I’m a believer. Not the uptight fundamentalist type. I’m well over the idea of God as an old man in the skies waving a magic wand. But I believe. I have a cosmology that helps me to live into the infinite vastness of this great mystery.
I imagine a tantric dance between what is quiet, perfect and still and what is full, unfolding manifestation. What we might call the “ground of being” and what we might call “evolution.”
I don’t just hold these as intellectual abstractions. I seek to be in relationship with the divine. I work with the names and forms of teachers and deities. I look where other humans have looked before and I aim to see myself as an integral part of it all.
I don’t have any need to push these ideas on anyone. But I do agree with the Richard Rohr quote that Casper ter Kuile recently shared:
Good theology is still important. Your image of God creates you. You become the God you worship. If your God is an eternal torturer, then torture is validated. If God is presented in the image of a king, then we’ll all want to be kings. If God is love and relationality that creates a very different kind of humanity.

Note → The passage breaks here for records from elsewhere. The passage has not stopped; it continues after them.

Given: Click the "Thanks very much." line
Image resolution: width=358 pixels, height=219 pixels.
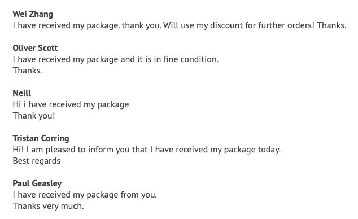Looking at the screenshot, I should 49,206.
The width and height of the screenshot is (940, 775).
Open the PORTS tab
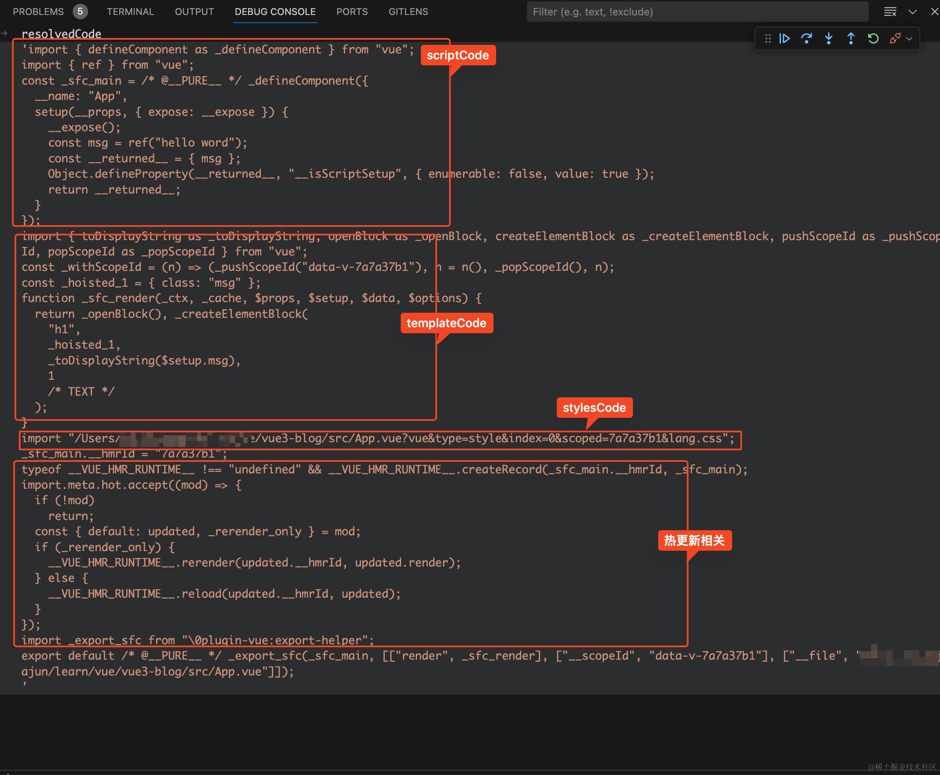(x=352, y=12)
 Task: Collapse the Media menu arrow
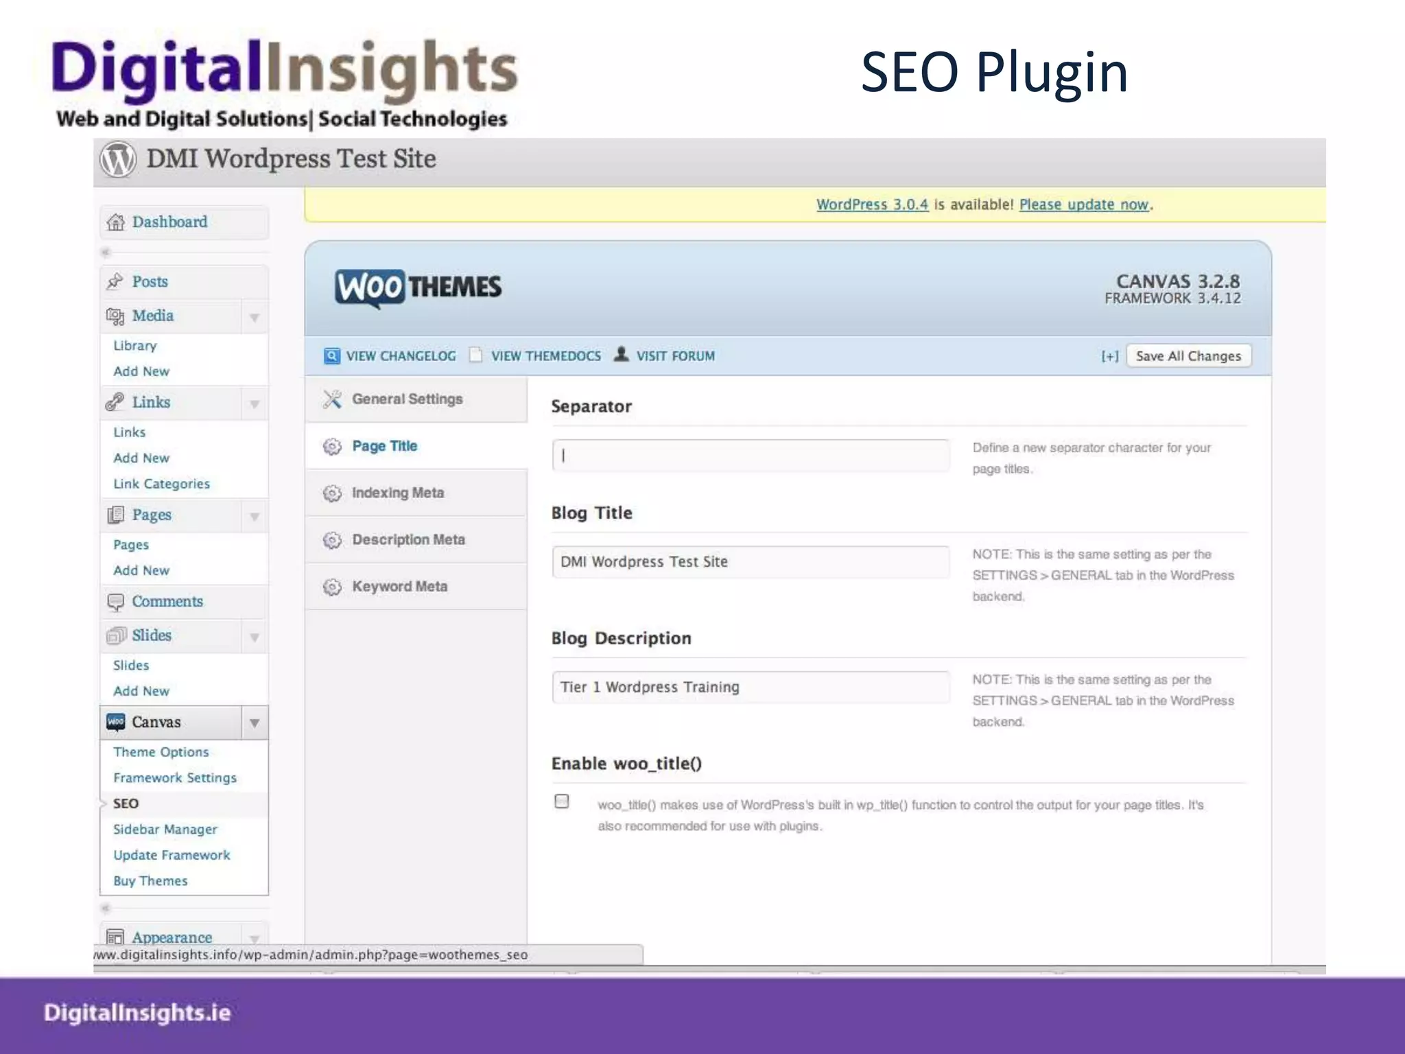pos(255,317)
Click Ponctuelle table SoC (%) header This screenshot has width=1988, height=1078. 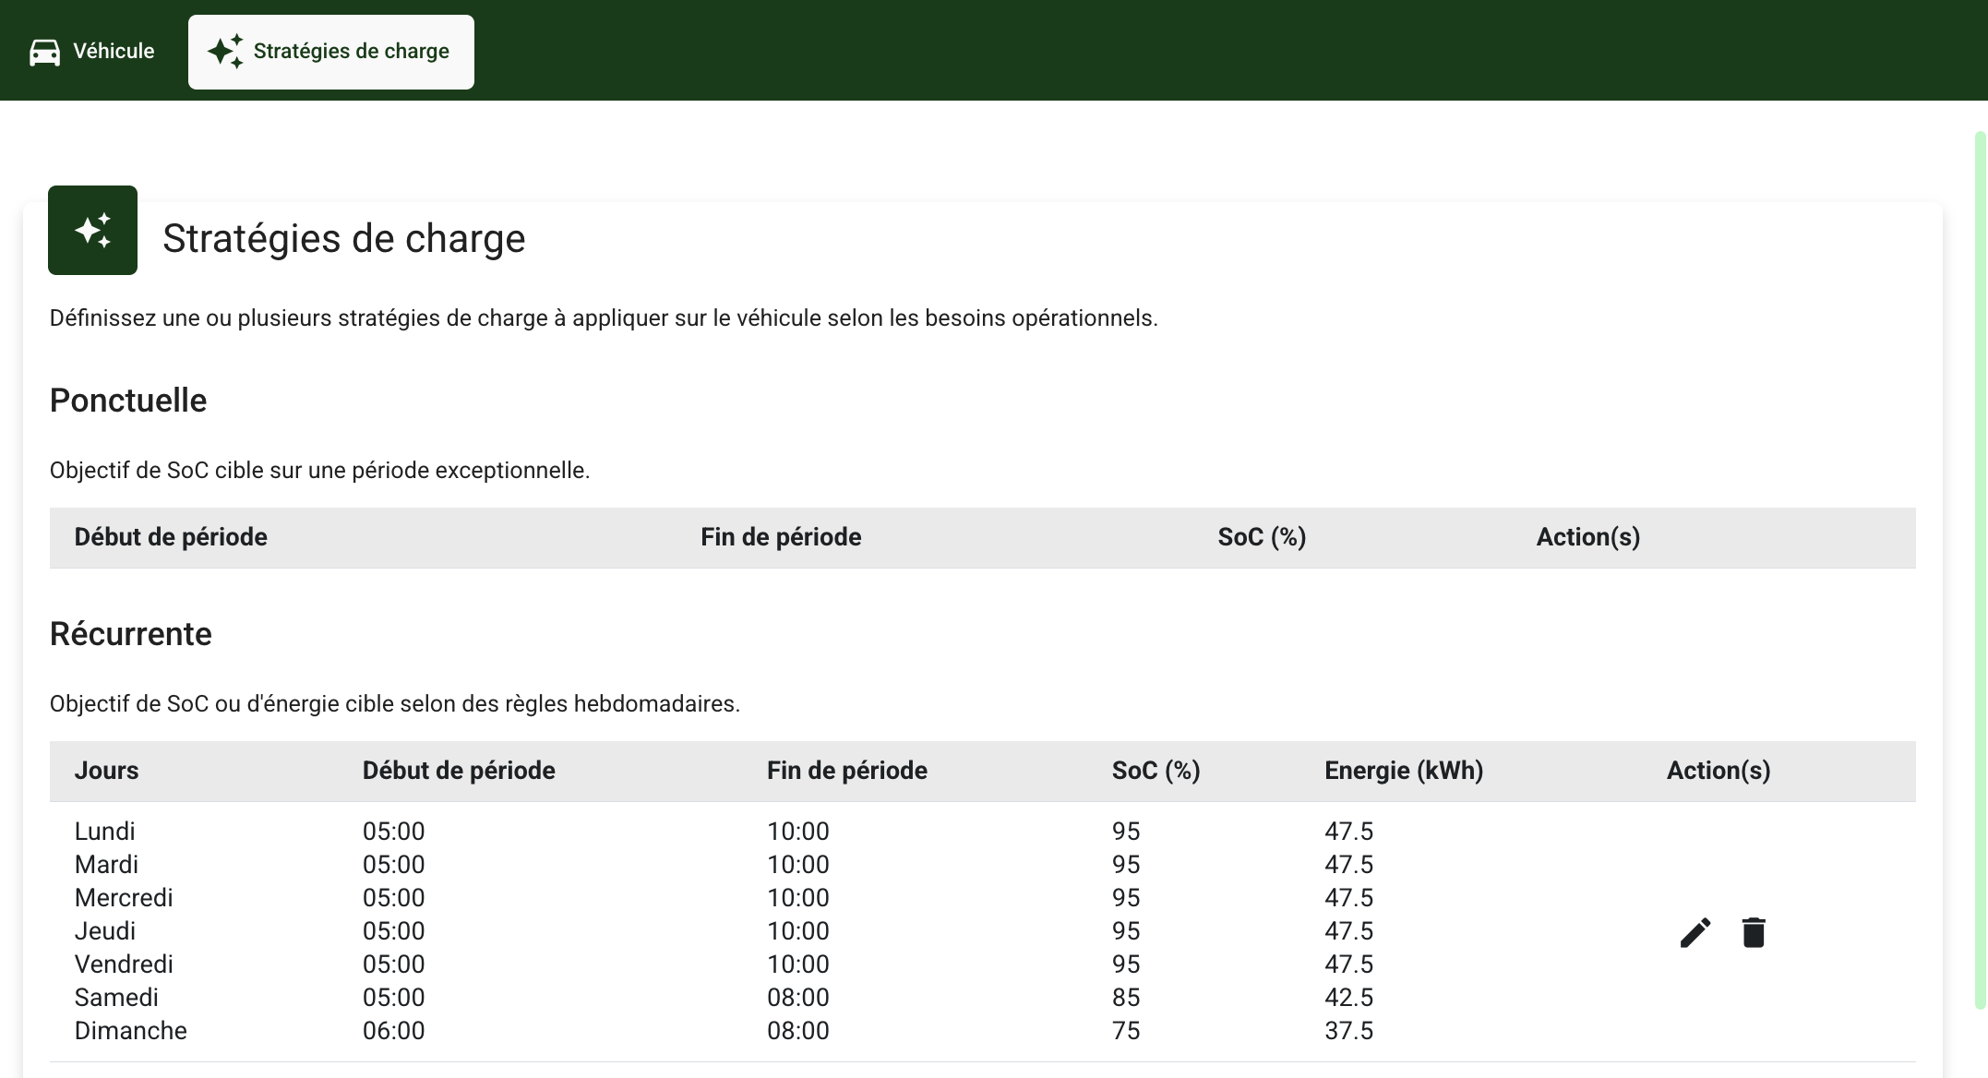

Secularism has been a liberating force. But it also left us with a false binary. You are either a religious fundamentalist of some stripe or other, or you are a rational person who is part of a cosmic accident. Today, thankfully, we have the rise of the “spiritual but not religious” crowd that is doing all sort of things to tend to our spiritual longing.
The question matters. Even if you are not a believer. Like Wade Davis says, we, each of us humans, each of our cultures, all of us are caught in the same predicament, trying to answer the same question - “how did we get here and why are we here?”
Your answer to that question is impacting how you live. It is impacting what you contribute to our culture. And it is impacting your commitment to the future.